- List of tasks:
1) In the turbidity text, do these statements agree with it: (a) all five effluent water studies used postcodes to match diagnoses to treatment plant catchment areas; (b) the water in the Aramini et al. study was filtered before it left the treatment works; (c) the two Schwartz studies allowed for non-linear associations between turbidity and illness? Answer each with yes or no and quote the words of the text that decide it.
2) Can you write out the turbidity text between "Two of the five" and "found positive associations.", inclusive, switching "Gilbert study" to "Gilbert report"?

----- Text

Five of the eligible effluent water studies met our criteria for a good study [see Additional File 1] [17, 2225]. In all of these, exposure was defined as mean daily turbidity at the treatment plant. Four studies (Schwartz 1997,[17] Morris 1998,[23] Schwartz 2000,[24] and Lim[25]) used specific ICD codes for outcome definition, while Gilbert used the less-specific measure of electronic records of calls for certain GI symptoms to a telephone health line [see Additional File 2][22]. Postcodes were used to match diagnoses to treatment plant catchment areas in all five studies. Lim et al. also excluded buffer zones[25]. The studies used multivariable Poisson modelling, adjusting for seasonal variations in turbidity and acute GI illness, and other relevant potentially confounding factors (day-of-week effects, [17, 2225] long-term trends, [17, 24, 25] temperature, [17, 24, 25] and precipitation and public holidays [22, 25]). The two studies by Schwartz assumed a linear relationship between turbidity and illness,[17, 24] while the other studies allowed for non-linear associations.

The five studies reported varying results (Table 1). Lim et al. found no association [25]. Morris et al. (1998) did not report significance tests, but presented TERS plots showing no clear association between variations in turbidity and illness at any particular lag [23]. Gilbert et al. reported clear increases in calls for acute GI illness of between 33% and 76% at around 11, 15, and 17 days after high turbidity days, compared with the rate of calls the same number of days after a mean turbidity day [22]. The two Schwartz reports investigated the association of turbidity with paediatric and elderly GI illness, respectively, using the same turbidity data over the same time period. The authors estimated that a 0.04 NTU increase in turbidity on any given day resulted in up to a 31% increase in paediatric A&E visits and admissions four to 10 days later,[17] and up to a 15% increase in elderly hospitalizations nine to 11 days later [24].


We have conducted the most comprehensive review of the literature to date on the potential association between drinking water turbidity and incidence of endemic GI illness. We found nine studies conducted in settings relevant to the UK. Six of these were of sufficiently good quality to provide evidence of an association.

Aramini et al., one of the six studies meeting minimum quality criteria, investigated pre-treatment water turbidity [20]. Water was disinfected, but not filtered, before leaving the treatment works. The authors cited references regarding the decreased disinfection efficiency that may result from an increase in pre-treatment water turbidity (because of precipitation, for example). It is difficult to draw conclusions from this study, as the relationship between pre-treatment and effluent water, and the relevance of this as a measure of exposure, remains unclear; pre-treatment water turbidity may not be a good indicator of the quality of water leaving the plant.

Two of the five good-quality studies of effluent water turbidity (Lim [25] and Morris 1998 [23]) found no association, while the other three, two by Schwartz based on the same turbidity data, [17, 24] and the Gilbert study,[22] found positive associations.

----------
----- Record extracts

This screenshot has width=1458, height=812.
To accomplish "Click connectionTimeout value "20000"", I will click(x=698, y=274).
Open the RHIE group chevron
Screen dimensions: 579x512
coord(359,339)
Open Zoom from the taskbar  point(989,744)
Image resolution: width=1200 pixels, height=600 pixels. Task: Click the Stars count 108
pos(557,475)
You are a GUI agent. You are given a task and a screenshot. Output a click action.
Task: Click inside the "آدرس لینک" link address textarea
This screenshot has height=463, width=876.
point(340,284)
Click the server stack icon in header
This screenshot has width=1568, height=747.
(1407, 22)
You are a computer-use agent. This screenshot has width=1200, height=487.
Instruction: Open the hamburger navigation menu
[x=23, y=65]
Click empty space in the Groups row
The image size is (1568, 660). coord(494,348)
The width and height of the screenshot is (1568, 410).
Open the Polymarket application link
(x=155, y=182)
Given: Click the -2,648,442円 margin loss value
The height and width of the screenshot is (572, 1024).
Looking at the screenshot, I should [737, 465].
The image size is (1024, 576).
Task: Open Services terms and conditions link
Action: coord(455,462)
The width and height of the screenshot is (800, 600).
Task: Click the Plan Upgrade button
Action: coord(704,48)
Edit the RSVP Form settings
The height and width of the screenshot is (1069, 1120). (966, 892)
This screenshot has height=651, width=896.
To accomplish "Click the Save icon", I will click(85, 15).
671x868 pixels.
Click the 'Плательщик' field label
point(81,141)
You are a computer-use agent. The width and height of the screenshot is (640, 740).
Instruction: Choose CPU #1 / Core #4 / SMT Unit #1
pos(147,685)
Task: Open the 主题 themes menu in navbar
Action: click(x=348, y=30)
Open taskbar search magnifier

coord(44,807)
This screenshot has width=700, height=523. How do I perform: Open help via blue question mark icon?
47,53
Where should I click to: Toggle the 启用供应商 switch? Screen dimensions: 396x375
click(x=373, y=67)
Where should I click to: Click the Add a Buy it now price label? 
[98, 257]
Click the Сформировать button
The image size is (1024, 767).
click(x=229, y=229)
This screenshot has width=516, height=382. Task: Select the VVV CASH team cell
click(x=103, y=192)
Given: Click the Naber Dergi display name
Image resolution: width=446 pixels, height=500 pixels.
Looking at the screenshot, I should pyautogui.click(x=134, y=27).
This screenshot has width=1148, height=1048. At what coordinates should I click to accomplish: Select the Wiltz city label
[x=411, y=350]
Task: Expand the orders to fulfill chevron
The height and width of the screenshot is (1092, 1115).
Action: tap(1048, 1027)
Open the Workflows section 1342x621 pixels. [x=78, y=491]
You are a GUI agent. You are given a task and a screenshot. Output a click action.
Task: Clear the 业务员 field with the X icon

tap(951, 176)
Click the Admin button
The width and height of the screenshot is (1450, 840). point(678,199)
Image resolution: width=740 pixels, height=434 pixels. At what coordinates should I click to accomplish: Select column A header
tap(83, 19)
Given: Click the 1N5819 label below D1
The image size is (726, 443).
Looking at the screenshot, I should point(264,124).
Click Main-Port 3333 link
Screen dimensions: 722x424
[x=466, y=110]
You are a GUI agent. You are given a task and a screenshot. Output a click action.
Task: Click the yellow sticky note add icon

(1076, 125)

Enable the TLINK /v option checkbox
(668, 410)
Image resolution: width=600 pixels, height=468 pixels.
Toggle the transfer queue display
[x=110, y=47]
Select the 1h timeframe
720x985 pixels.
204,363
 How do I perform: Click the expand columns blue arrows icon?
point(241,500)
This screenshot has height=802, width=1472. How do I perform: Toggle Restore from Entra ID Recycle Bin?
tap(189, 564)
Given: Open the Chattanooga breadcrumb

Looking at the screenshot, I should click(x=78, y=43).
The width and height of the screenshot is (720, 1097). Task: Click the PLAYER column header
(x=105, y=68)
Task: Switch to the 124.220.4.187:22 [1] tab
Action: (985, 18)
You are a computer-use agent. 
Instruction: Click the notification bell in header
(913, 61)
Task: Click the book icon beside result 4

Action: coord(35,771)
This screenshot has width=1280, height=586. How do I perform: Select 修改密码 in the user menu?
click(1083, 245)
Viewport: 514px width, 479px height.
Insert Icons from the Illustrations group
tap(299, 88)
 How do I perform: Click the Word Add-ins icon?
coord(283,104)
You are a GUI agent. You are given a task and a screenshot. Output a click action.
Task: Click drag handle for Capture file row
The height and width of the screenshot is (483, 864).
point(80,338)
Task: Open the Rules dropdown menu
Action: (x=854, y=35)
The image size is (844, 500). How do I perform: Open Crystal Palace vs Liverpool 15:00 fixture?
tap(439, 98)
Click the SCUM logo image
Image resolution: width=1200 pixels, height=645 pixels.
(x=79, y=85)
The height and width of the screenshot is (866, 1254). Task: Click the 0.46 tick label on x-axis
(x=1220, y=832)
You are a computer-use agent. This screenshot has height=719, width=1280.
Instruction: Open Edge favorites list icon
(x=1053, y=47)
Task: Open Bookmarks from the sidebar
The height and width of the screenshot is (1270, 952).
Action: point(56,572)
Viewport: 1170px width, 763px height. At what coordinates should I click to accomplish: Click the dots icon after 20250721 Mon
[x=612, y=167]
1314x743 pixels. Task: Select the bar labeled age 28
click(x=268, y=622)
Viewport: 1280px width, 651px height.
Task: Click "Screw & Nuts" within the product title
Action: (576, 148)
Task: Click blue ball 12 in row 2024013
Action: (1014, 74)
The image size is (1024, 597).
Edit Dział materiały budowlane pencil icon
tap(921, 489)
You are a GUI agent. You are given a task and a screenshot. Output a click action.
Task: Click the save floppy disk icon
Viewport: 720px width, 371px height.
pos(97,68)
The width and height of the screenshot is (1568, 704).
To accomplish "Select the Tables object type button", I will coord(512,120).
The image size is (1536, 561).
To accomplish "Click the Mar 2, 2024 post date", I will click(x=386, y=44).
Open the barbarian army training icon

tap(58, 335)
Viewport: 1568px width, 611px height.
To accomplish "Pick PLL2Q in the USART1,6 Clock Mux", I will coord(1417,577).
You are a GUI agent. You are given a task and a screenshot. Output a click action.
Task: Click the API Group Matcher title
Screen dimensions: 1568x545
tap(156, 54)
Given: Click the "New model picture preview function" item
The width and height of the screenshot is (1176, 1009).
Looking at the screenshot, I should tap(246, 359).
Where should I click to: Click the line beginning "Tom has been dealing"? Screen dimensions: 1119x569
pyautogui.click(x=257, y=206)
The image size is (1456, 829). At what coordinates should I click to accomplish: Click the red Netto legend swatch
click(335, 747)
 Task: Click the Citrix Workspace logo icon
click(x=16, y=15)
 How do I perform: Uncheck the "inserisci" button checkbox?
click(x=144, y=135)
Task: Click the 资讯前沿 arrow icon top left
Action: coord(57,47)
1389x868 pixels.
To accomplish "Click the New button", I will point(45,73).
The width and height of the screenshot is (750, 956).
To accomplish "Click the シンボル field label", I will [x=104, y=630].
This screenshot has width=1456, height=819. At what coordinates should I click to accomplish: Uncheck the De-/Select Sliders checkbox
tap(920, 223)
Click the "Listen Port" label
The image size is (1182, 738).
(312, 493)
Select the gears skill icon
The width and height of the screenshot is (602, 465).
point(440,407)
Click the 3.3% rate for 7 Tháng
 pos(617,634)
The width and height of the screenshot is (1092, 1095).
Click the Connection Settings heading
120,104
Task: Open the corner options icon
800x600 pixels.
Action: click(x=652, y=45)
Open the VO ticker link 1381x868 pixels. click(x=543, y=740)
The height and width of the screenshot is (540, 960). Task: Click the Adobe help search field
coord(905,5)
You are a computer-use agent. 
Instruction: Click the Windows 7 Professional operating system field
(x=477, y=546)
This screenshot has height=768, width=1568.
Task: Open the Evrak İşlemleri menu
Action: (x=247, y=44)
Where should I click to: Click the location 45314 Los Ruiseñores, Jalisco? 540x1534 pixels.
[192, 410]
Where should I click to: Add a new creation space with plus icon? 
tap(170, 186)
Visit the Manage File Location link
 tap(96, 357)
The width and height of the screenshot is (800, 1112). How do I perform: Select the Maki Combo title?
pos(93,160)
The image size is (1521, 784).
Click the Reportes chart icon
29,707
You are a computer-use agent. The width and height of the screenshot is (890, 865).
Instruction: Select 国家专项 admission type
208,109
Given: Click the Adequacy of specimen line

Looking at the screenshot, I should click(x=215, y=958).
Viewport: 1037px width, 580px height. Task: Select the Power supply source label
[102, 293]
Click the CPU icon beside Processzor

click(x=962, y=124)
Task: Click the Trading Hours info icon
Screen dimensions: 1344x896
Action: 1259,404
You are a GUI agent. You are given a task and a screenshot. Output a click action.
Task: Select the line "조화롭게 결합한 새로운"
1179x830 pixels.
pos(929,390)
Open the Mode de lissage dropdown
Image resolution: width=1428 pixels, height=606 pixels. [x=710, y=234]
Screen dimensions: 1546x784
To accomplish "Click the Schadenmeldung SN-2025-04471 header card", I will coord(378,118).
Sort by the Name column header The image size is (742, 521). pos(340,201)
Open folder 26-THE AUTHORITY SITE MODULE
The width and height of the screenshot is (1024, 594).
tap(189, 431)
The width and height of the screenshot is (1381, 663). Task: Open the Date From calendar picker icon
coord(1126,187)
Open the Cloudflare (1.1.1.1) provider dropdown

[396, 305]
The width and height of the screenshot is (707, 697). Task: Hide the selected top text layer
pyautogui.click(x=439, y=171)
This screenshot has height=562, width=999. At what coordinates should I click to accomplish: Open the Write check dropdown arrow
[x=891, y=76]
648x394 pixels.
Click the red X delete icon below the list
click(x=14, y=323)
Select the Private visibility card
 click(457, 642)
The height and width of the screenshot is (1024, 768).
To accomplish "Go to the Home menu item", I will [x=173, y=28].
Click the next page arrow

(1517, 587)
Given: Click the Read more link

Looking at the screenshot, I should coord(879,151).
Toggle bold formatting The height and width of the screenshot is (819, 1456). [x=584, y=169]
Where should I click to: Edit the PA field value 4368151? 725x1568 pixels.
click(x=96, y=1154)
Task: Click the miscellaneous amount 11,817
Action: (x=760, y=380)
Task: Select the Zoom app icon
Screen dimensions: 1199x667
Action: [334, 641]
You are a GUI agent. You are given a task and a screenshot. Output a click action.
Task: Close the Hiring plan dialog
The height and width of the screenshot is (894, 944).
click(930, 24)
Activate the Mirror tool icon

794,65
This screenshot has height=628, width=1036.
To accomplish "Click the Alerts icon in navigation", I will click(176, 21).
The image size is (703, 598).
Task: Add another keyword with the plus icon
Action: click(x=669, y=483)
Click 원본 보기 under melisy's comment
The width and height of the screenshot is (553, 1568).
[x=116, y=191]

----------

- Solutions to the exercise:
1)
(a) Yes: "Postcodes were used to match diagnoses to treatment plant catchment areas in all five studies."
(b) No: "Water was disinfected, but not filtered, before leaving the treatment works."
(c) No: "The two studies by Schwartz assumed a linear relationship between turbidity and illness,[17, 24] while the other studies allowed for non-linear associations."

2)
Two of the five good-quality studies of effluent water turbidity (Lim [25] and Morris 1998 [23]) found no association, while the other three, two by Schwartz based on the same turbidity data, [17, 24] and the Gilbert report,[22] found positive associations.